**PROBLEM TO SOLVE:**
Begin at the line containing "Given: Click the microscope subject icon" and copy exactly through the last line of the listing, skipping every picture.

**MATERIAL SUPPLIED:**
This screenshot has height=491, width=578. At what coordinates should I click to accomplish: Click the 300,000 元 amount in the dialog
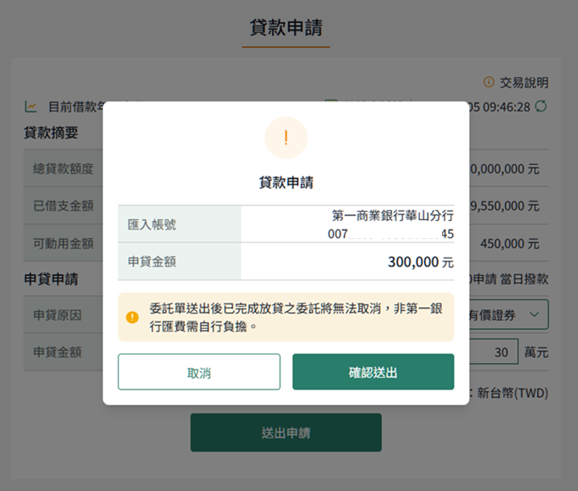pos(420,262)

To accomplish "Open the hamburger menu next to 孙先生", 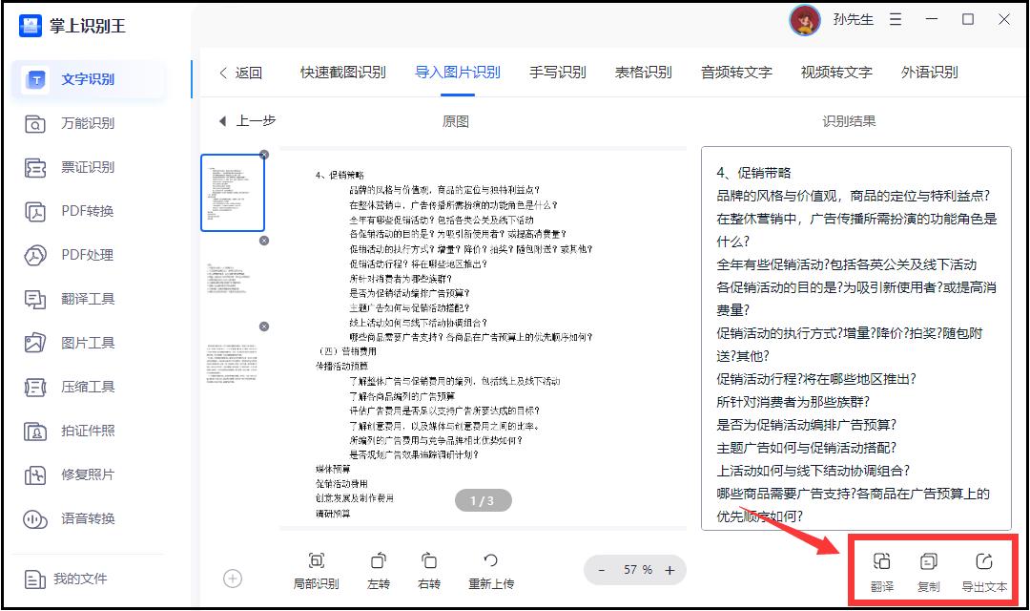I will click(895, 19).
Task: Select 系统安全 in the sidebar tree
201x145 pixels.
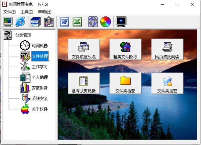Action: [40, 98]
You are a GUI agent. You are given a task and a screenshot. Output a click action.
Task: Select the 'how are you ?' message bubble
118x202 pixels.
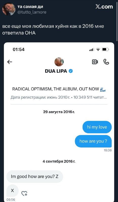coord(93,141)
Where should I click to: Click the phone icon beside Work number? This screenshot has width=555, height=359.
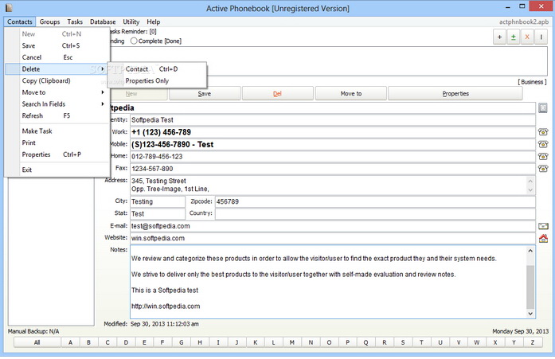pyautogui.click(x=543, y=131)
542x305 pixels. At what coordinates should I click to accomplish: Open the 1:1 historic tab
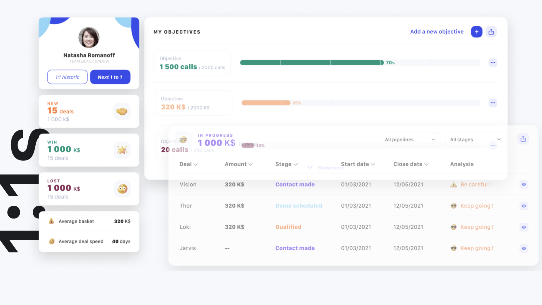67,77
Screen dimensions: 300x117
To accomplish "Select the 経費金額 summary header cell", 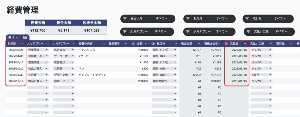I will (x=38, y=23).
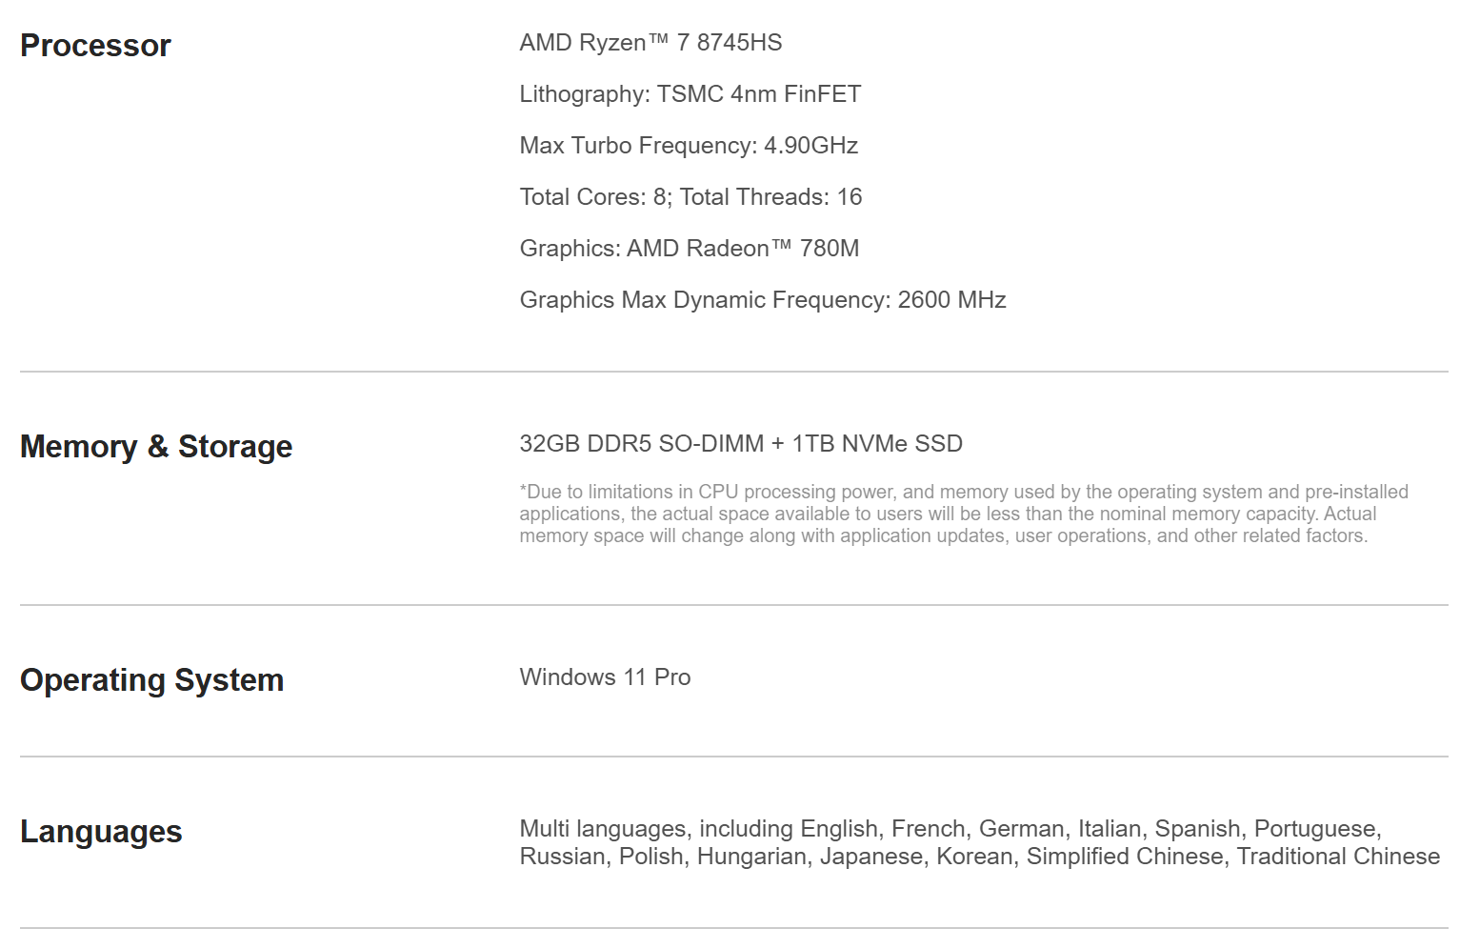Click the word Hungarian in languages
This screenshot has height=949, width=1480.
point(751,857)
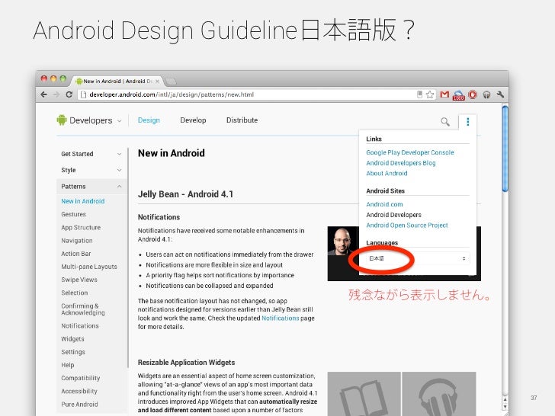Switch to the Develop tab

[193, 120]

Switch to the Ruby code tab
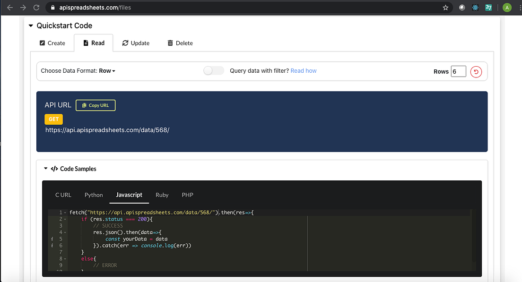click(x=162, y=195)
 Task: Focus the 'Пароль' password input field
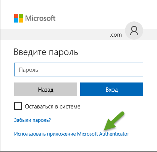79,70
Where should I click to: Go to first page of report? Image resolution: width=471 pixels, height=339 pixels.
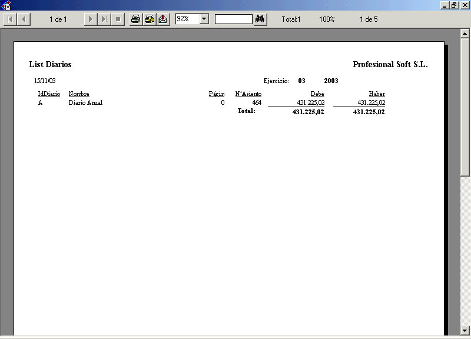[11, 19]
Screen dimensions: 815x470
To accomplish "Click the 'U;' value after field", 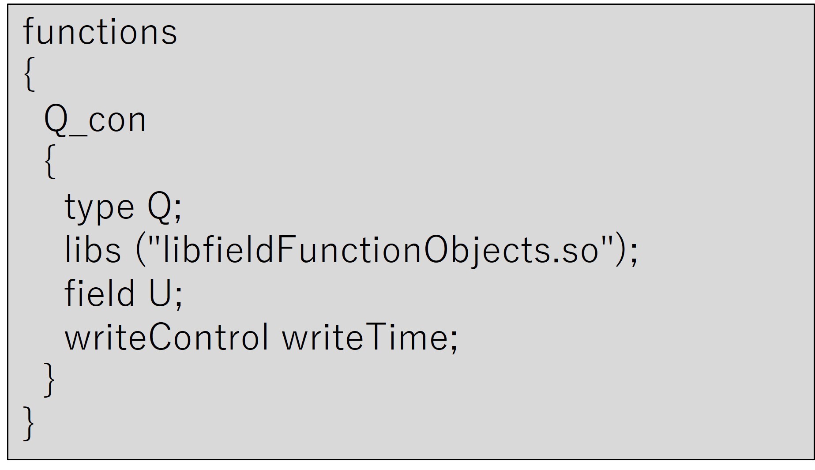I will [x=165, y=294].
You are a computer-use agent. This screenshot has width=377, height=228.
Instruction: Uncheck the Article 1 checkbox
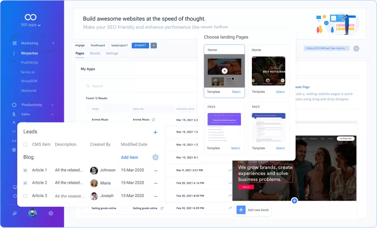coord(25,170)
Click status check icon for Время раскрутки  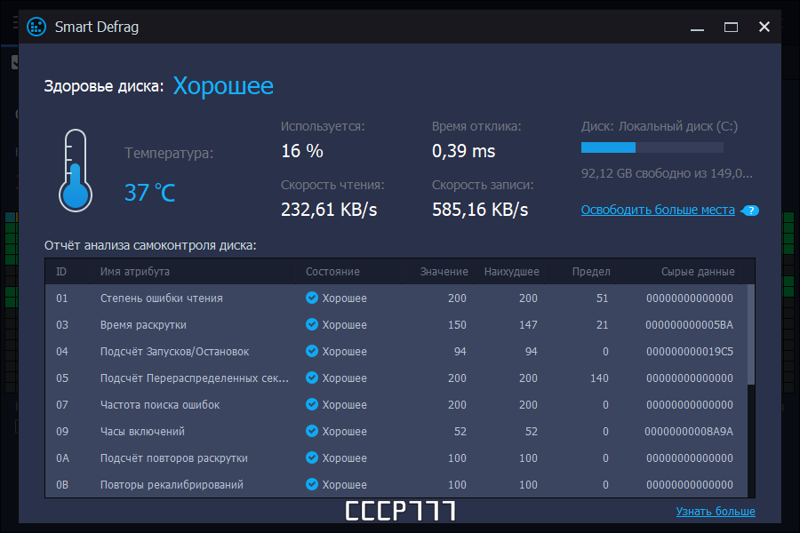[x=311, y=324]
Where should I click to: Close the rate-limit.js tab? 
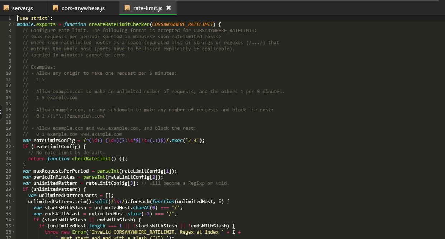[x=169, y=8]
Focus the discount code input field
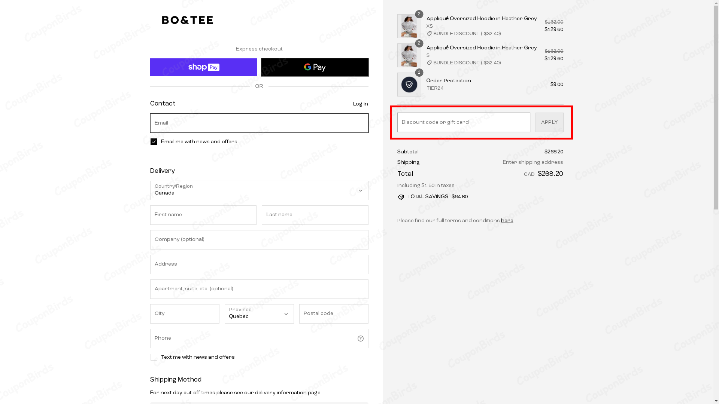 [x=463, y=122]
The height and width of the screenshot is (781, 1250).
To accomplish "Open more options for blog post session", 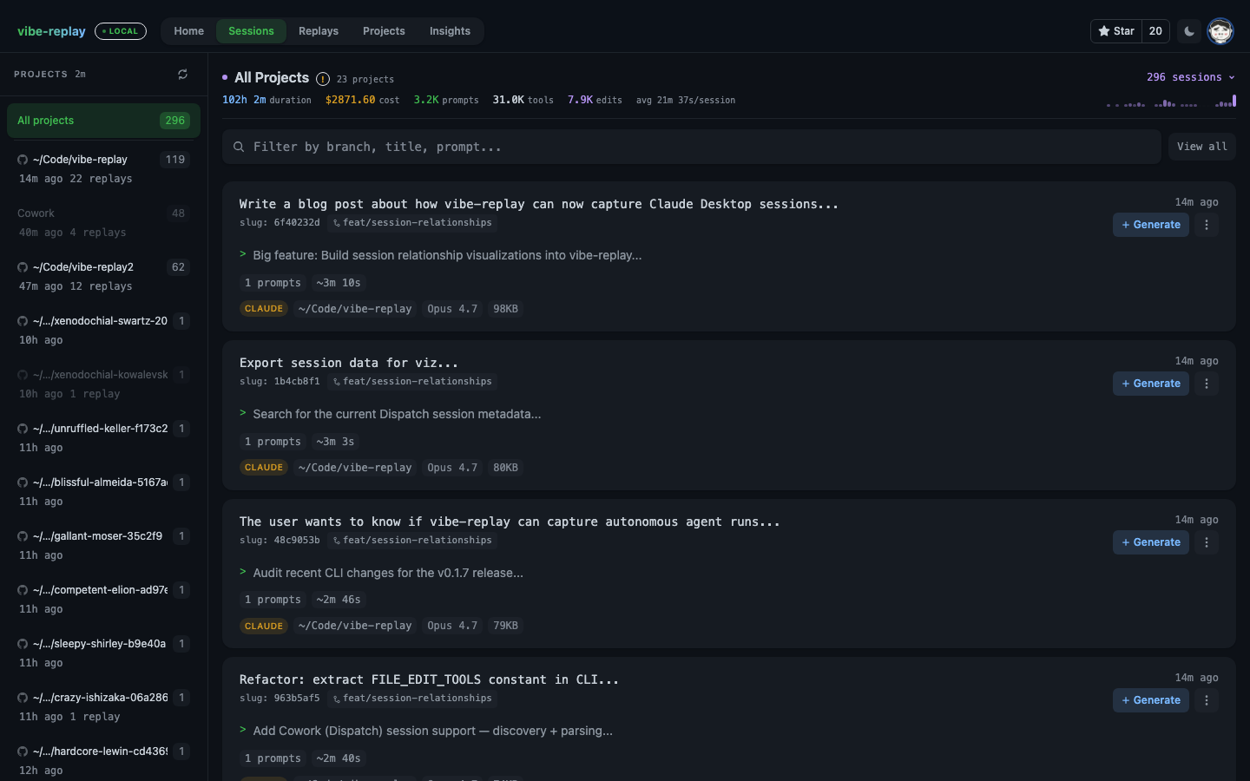I will click(x=1207, y=225).
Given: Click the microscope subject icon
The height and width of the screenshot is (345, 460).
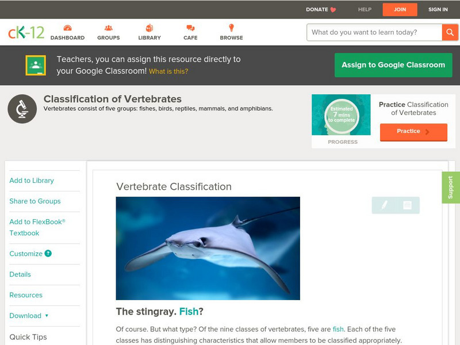Looking at the screenshot, I should (22, 109).
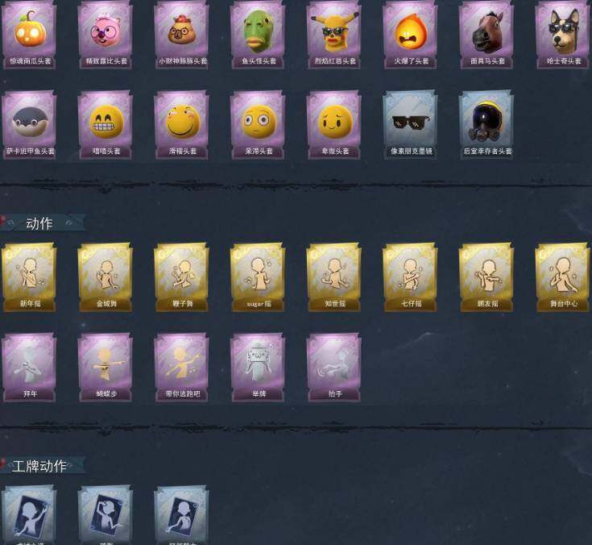Select the husky with sunglasses headgear
Viewport: 592px width, 545px height.
click(x=562, y=35)
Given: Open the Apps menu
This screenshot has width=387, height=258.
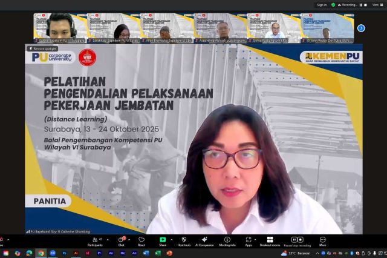Looking at the screenshot, I should pyautogui.click(x=248, y=240).
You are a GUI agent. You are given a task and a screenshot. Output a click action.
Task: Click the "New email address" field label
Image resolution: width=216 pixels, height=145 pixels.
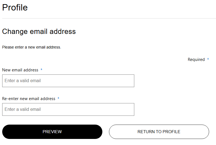[x=20, y=70]
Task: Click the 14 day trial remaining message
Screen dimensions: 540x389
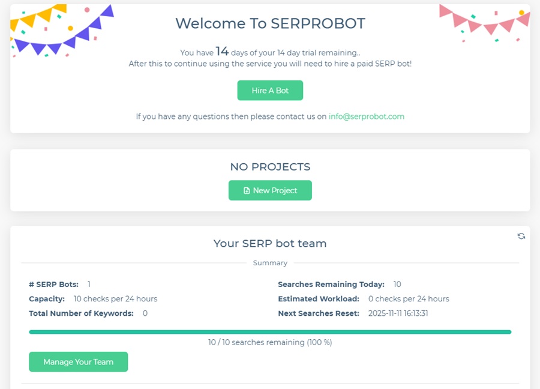Action: point(270,52)
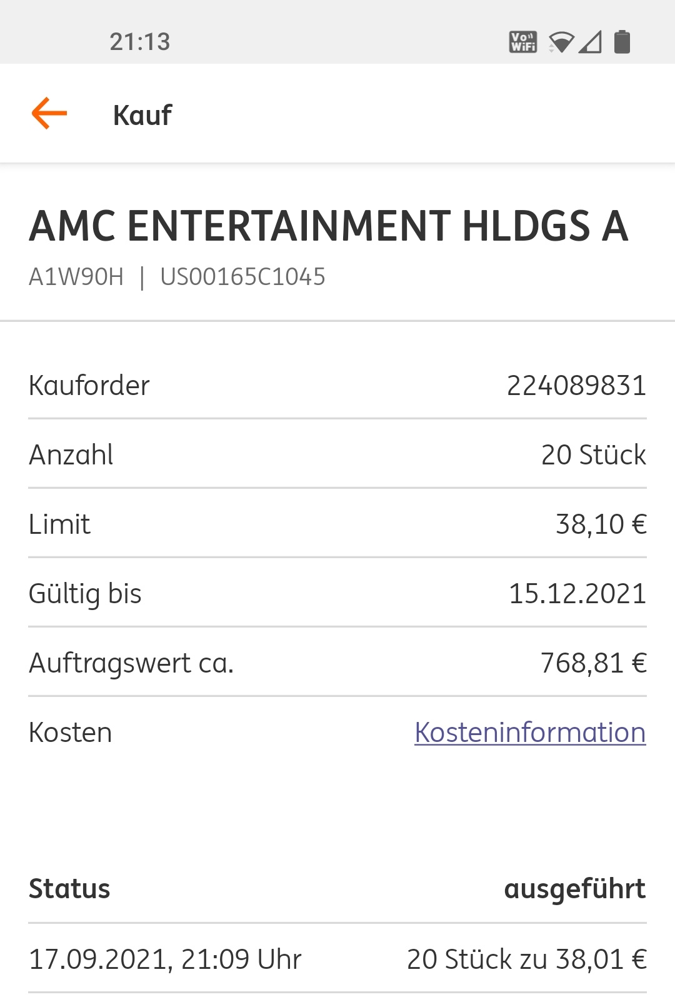Tap the WKN code A1W90H
The height and width of the screenshot is (1002, 675).
(76, 277)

**SOLUTION BELOW:**
Given: Click the microscope subject icon
The height and width of the screenshot is (345, 460).
Looking at the screenshot, I should (22, 109).
Select the husky with sunglasses headgear
Viewport: 592px width, 545px height.
click(x=562, y=35)
Given: Open the Apps menu
This screenshot has width=387, height=258.
Looking at the screenshot, I should pyautogui.click(x=248, y=240).
You are a GUI agent. You are given a task and a screenshot. Output a click action.
Task: Click the "New email address" field label
Image resolution: width=216 pixels, height=145 pixels.
[x=20, y=70]
Task: Click the 14 day trial remaining message
Screen dimensions: 540x389
Action: point(270,52)
Tap the WKN code A1W90H
The height and width of the screenshot is (1002, 675).
(76, 277)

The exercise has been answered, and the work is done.